- _Instructions_
a) Translate the following sentence from the linear algebra review into French: "The points are the tuples themselves, which we can then use to form the rest of our structures".
b) According to the linear algebra review, which two things must be defined for a coordinate system in all cases?
c) For each statement, decide whether it agrees with the linear algebra review. Answer yes or no, and quote the deciding words from the review.
(i) A 1-dimensional coordinate system would be a number line.
(ii) Vectors must start from the origin.
(iii) Vectors are typically constructed using scalar multiplication.

A lot of the challenges of graphics come from figuring out how to manipulate coordinates, vectors and matrices to our benefit
With this in mind, it’s worth our time to review a bit of linear algebra
To understand this, let’s take an example
A 1-dimensional coordinate system would be a number line, but when we get up to 2 dimensions we form a Cartesian plane and so on and so forth
In general, a coordinate system is a geometrical system with tuples of numbers being used to describe unique points, lines, surfaces and other structures
In all cases, we need to define an origin (0, (0,0), etc.) and an orthonormal basis (x, (x,y), (x,y,z), etc.)
The points are the tuples themselves, which we can then use to form the rest of our structures
The orthonormal basis is defined by vectors, which, for our purposes, has a direction and a length
These can start from the origin, but they can start from anywhere since they don’t particularly care about location
Typically, we construct vectors using displacement, describing how the coordinate space is transformed
For example, if we have a point $p(x,y)$, then $p + (2,3)=(x+2,y+3)$
We can also do scalar multiplication, so if \(\vec{v}=\begin{bmatrix} v_1 \\ v_2 \end{bmatrix}\), then \(2\vec{v}=\begin{bmatrix} 2v_1 \\ 2v_2 \end{bmatrix}\)

- _Stored data_
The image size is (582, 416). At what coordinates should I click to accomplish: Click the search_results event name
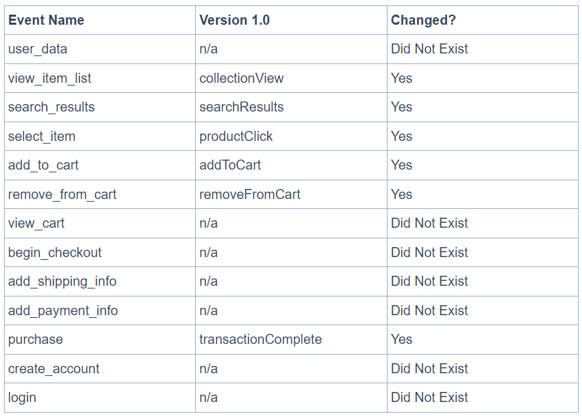point(51,107)
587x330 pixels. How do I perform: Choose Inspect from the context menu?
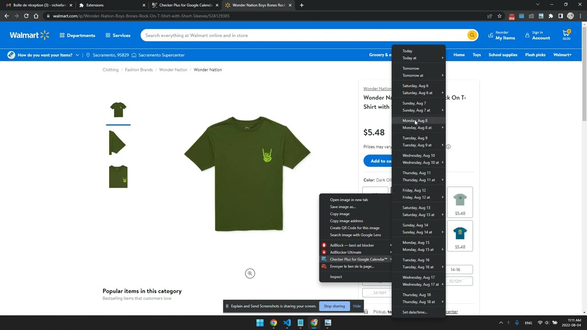(x=336, y=277)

- _Completed exercise_
a) Les points sont les tuples eux-mêmes, que nous pouvons ensuite utiliser pour former le reste de nos structures.

b) An origin and an orthonormal basis.

c)
(i) Yes: "A 1-dimensional coordinate system would be a number line"
(ii) No: "These can start from the origin, but they can start from anywhere"
(iii) No: "Typically, we construct vectors using displacement"